The numParts and partIdx arguments are both used to parallelise the phenome scan. E.g. setting numParts to 5 will divide the set of phenotypes into 5 (rough) parts and then partIdx can be used to call the phenome scan on a specific part (1-5).

Data coding file

Data codes define a set of values that can be assigned to a given field. A data code can be assigned to more than one variable, which is why we use a separate file describing the necessary information for each data code. For example, there are several fields about diet that have data code 100009.

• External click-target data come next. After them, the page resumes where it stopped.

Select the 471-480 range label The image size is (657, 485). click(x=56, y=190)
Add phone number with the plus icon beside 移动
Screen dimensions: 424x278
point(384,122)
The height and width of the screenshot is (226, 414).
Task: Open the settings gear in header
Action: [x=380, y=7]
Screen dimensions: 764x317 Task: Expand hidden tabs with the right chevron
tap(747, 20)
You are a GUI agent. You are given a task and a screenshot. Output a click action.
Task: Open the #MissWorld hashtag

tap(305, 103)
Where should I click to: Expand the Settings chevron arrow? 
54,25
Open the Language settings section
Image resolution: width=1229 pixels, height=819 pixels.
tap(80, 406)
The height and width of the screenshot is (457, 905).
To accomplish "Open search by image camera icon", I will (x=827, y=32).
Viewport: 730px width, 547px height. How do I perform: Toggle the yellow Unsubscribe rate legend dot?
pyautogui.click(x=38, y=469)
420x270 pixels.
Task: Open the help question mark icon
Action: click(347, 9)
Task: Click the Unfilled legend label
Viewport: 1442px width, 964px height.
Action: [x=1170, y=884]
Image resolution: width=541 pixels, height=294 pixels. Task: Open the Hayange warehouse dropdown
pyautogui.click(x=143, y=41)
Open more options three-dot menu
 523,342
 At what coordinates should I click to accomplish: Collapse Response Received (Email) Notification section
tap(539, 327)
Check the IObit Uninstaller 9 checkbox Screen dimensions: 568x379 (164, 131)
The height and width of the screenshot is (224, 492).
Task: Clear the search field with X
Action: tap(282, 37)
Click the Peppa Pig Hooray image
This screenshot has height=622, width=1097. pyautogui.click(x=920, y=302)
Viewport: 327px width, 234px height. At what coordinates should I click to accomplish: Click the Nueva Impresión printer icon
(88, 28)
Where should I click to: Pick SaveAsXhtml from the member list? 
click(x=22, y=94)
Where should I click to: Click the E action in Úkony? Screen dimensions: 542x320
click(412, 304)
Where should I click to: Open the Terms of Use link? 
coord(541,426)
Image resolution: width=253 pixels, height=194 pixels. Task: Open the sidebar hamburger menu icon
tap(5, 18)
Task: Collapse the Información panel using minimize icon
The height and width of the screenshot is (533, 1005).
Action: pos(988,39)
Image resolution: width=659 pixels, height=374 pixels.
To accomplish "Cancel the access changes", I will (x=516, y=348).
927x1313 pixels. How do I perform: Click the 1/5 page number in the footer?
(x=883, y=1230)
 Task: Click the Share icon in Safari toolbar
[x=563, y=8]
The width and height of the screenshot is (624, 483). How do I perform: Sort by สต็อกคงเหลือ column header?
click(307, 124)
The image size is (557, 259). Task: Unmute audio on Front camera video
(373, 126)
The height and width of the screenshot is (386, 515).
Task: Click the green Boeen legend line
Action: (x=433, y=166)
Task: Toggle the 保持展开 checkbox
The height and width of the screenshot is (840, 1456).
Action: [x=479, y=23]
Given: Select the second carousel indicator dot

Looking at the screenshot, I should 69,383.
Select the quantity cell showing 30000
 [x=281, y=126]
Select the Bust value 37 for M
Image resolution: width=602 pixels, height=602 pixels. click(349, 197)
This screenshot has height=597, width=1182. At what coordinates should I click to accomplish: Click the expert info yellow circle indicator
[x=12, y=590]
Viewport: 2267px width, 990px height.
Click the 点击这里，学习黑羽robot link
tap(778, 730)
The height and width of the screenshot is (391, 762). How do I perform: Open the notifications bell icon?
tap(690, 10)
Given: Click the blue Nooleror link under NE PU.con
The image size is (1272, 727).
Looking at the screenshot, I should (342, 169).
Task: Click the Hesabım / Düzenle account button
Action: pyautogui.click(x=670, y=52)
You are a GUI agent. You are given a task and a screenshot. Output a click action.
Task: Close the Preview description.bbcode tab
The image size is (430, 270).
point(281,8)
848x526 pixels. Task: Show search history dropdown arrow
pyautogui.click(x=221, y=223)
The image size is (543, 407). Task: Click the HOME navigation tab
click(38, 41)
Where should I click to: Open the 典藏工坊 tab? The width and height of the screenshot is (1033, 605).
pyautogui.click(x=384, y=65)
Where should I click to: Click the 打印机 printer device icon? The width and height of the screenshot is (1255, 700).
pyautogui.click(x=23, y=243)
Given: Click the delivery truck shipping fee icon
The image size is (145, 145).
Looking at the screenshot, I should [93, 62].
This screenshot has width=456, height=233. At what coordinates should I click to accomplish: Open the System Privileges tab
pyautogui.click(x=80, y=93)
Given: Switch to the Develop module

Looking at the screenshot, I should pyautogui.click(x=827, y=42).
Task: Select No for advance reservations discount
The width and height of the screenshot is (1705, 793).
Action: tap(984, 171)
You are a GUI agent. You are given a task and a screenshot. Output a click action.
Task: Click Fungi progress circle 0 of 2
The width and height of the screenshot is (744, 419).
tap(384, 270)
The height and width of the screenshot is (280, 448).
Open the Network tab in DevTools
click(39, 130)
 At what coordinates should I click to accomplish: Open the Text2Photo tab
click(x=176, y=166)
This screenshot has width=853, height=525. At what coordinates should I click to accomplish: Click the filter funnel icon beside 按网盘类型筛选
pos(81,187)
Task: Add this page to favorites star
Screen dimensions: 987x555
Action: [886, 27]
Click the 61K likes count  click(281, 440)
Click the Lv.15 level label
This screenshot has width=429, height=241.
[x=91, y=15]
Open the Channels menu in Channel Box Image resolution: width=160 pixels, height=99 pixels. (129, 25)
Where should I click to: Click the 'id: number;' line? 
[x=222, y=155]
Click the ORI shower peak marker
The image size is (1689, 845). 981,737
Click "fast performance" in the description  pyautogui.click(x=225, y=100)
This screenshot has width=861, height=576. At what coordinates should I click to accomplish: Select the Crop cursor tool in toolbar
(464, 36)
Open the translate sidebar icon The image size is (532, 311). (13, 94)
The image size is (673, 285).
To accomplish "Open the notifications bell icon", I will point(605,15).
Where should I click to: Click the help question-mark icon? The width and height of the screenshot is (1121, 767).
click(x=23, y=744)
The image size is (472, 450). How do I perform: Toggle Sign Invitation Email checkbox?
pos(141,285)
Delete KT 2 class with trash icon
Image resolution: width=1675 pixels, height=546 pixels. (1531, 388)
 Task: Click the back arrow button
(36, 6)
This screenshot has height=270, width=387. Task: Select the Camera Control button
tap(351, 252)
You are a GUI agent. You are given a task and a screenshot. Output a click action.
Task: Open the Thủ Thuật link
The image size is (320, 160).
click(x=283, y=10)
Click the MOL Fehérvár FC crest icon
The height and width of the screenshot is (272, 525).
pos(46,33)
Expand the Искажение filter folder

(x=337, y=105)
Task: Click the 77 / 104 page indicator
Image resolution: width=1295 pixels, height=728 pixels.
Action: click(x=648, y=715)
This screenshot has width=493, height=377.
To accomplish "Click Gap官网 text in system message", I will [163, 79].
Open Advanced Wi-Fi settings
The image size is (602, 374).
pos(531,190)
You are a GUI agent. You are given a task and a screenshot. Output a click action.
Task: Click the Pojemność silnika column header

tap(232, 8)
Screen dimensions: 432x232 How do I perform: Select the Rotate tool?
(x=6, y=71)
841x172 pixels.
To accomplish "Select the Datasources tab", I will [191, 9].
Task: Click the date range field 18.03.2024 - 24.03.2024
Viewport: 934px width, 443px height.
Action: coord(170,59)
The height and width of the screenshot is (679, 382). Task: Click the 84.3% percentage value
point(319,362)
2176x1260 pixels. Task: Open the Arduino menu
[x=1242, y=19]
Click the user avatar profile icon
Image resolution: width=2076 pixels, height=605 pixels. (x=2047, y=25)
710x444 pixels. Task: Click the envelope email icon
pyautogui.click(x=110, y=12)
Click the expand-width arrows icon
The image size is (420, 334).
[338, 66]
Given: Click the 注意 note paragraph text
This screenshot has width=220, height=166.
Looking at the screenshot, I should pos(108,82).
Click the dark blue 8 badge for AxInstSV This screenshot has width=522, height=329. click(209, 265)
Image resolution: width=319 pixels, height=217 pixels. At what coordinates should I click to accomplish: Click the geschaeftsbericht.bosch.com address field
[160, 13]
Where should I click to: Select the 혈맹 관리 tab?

The data coding file should have the following columns:

  1. dataCode - The ID of the data code.
  2. ordinal - Whether the field is ordinal (value 1) or not (value 0). This field is only used for fields of the categorical (single) field type. Value -1 denotes this is not needed because the field is binary.
  3. ordering - Any needed corrections for the numeric ordering of a data codes specified by Biobank. This field is only used for data codes specified as ordinal in the ordinal column. For example, data code 100001 has values half, 1 and 2+ coded as 555, 1 and 200, respectively. We need the 'half' value to be less than the '1' value, so we change the order to '555|1|200'. NB: if this column is used then and any value is not included then this value is set to NA (i.e. this field can be used to remove and reorder values at the same time).
  4. reassignments - Any value changes that are needed. For example, in data code 100662, the values 7 and 6 may be deemed equal (both representing 'never visited by friends/family' so we can set '7=6' to assign the value 6 to all participants with the value 7.
  5. default_value - A default value assigned to all participants with no value for the field, but with a value for field stated in default_value_related_field column below. This is used where a category is not explicitly stated in the field but instead needs to be determined by looking at whether another field has a value. Typically, this occurs where there is no category for 'none' in a questionnaire field, because participants were told they did not have to mark 'none' but could instead leave it blank (see for example section 5.3 in the 24 hour diet questionnaire manual). Hence, we assume that if they completed the questionnaire and have not ticked a value, then the value is 'none'. See default value example below.
  6. default_value_related_field - The field used to determine which participants are assigned the default value. All participants with a value in the field stated here, and with no value for a field with this data code, are assigned the default value stated in default_value.
Example of default value

In the data code information file we specify default_value=0 and default_value_related_field=20080 for data code 100006. Field 100200, for example, has data code 100006. Therefore all participants with a value for field 20080, but with no value in field 100200, are assigned value 0 for field 100200. Intuitively, all participants who have answered the 24-hour recall diet questionnaire have a value in field 20080, and of these, we assume that those with no value for field 100200 have opted for 'none' implicitly, by not ticking any option.

Variable information file

This file was initially the UK Biobank data dictionary, which can be downloaded from the UK Biobank website here. This data dictionary provides the following set of information about fields, used in this phenome scan tool:

  1. ValueType column - the field type, either 'Integer', 'Continuous', 'Categorical single', 'Categorical multiple', or a few others we do not use.
  2. Three Cat_ID and three Cat_Title columns - the three levels of the category hierarchy, that can be seen here.
  3. FieldID column - We use this to match the variable in our biobank data file to the correct row in this TSV file.
  4. Field column - The name of the field.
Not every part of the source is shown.